What you will do:
Can you collect every line in the material below that contains the string "agent"?

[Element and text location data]
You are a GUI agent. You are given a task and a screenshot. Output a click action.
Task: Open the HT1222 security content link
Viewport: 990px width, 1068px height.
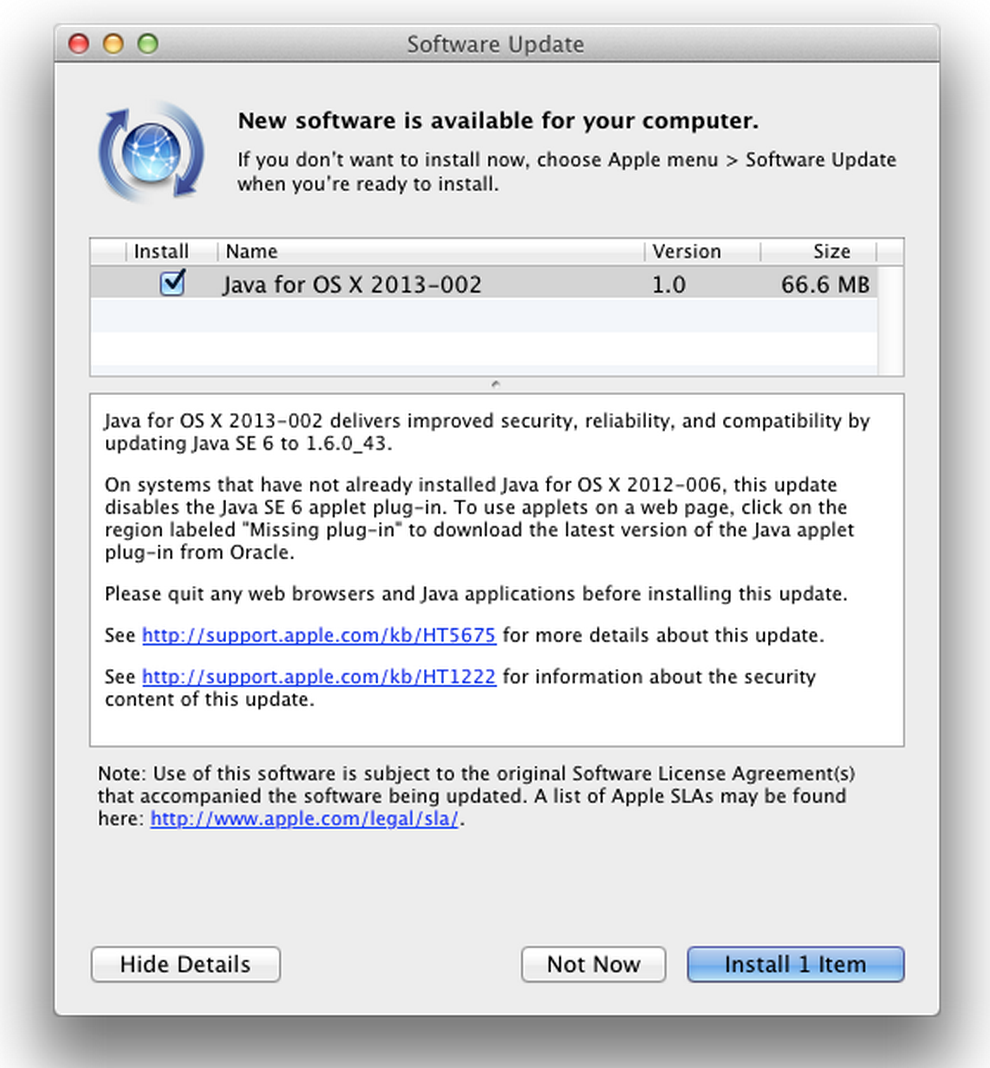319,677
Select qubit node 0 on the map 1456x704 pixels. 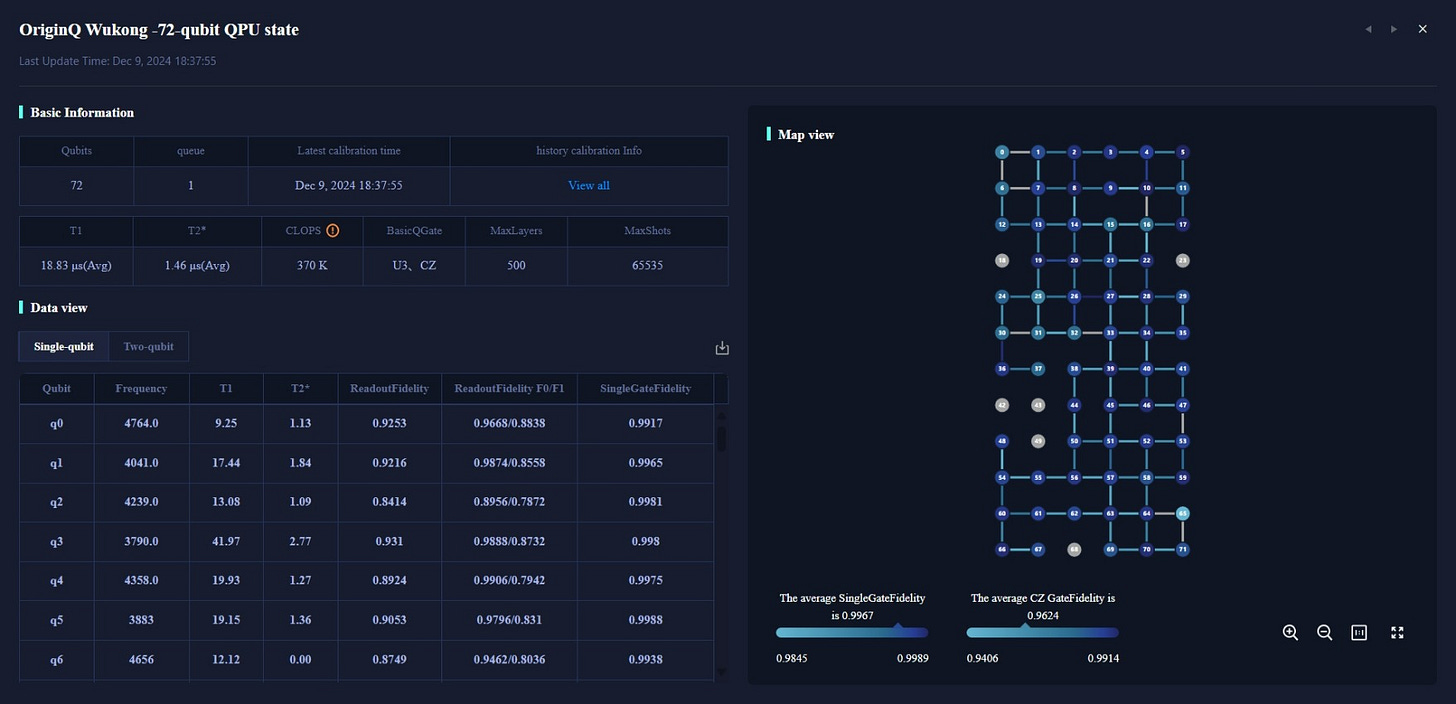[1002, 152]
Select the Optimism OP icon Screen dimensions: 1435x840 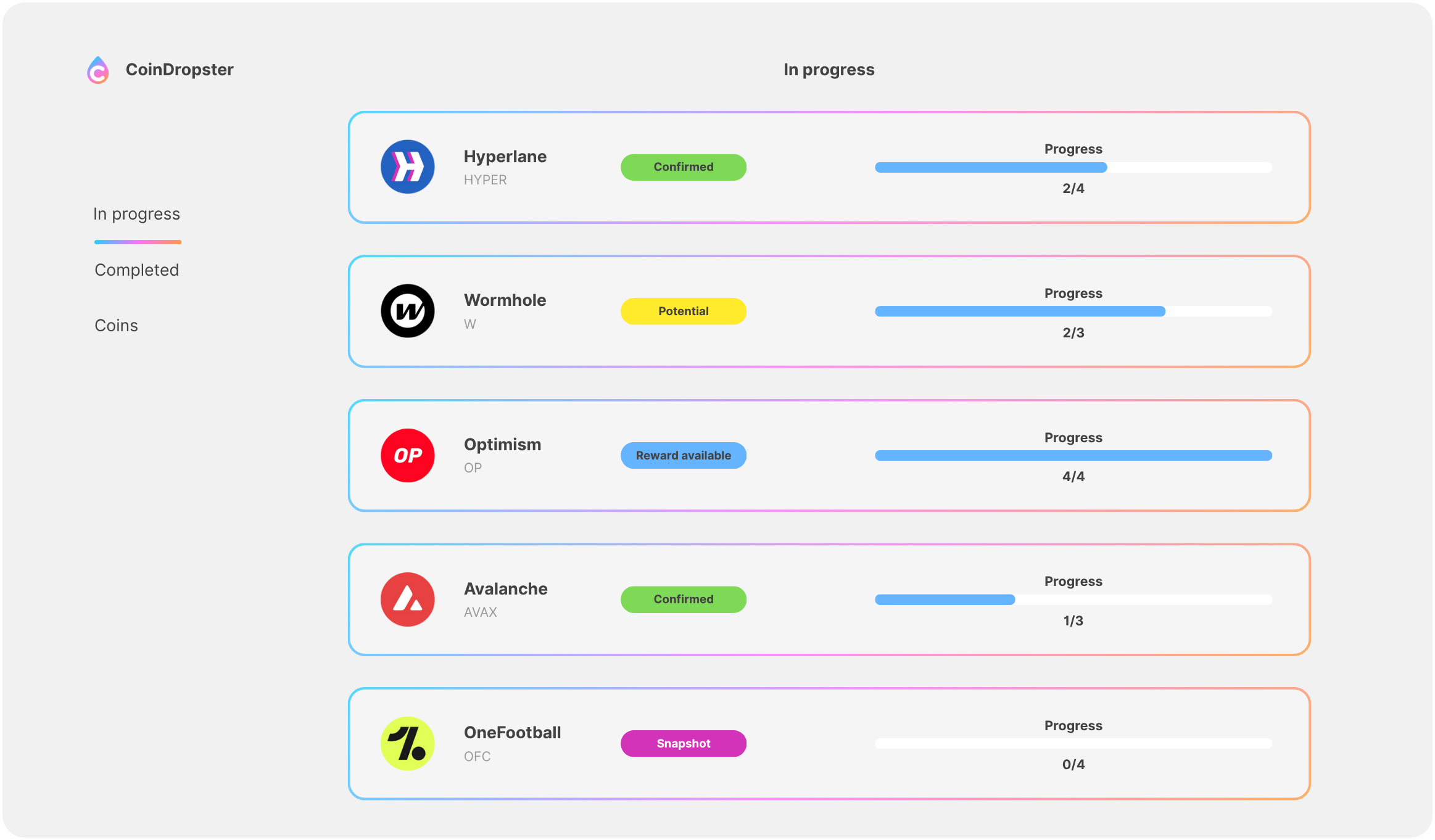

...

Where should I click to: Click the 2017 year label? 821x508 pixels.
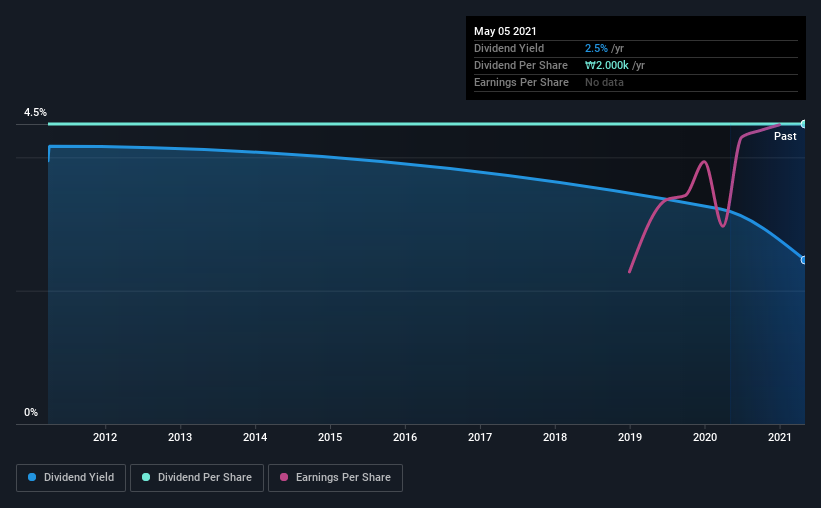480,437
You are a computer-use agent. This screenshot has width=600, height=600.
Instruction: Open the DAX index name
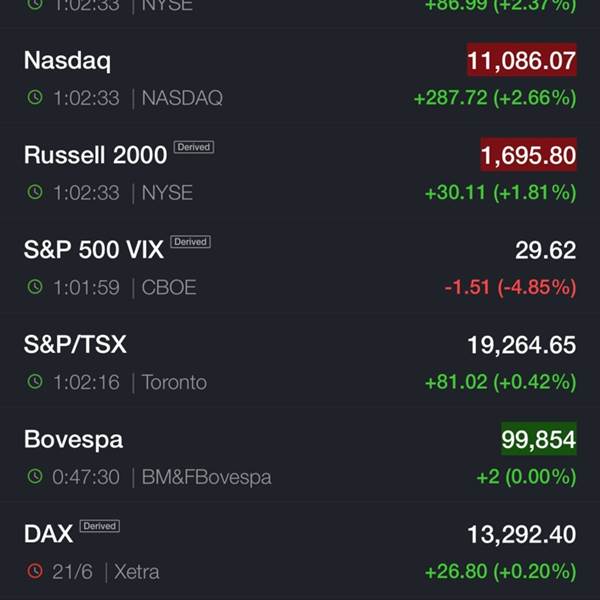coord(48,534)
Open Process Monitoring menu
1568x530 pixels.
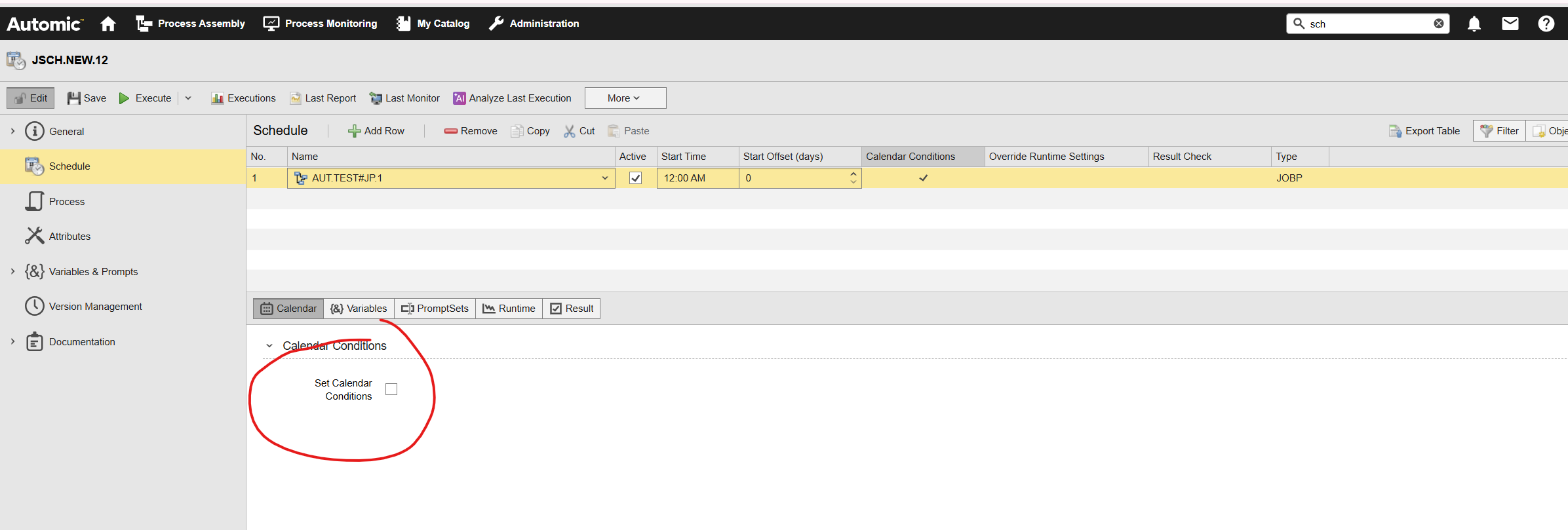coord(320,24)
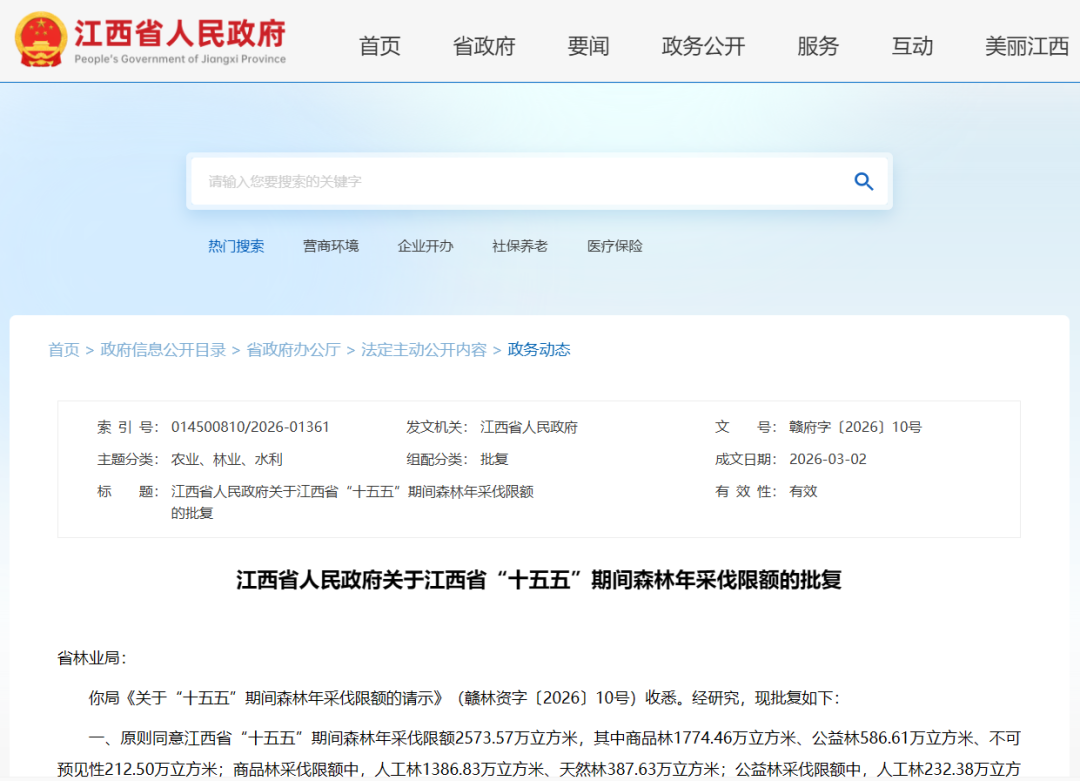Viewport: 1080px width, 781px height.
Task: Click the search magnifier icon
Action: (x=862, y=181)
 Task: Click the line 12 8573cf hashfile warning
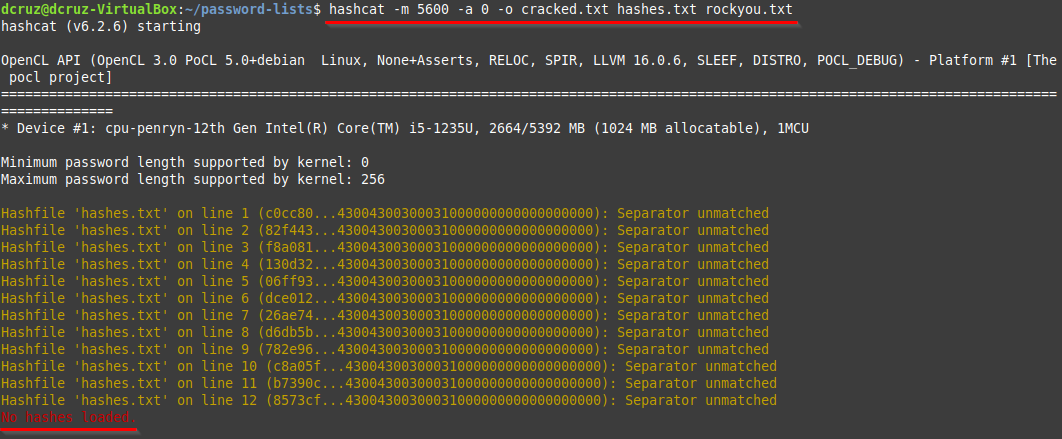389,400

Full solution:
You are a GUI agent. You are given a task and a screenshot. Output a click action.
You are a computer-use agent. This screenshot has width=600, height=600.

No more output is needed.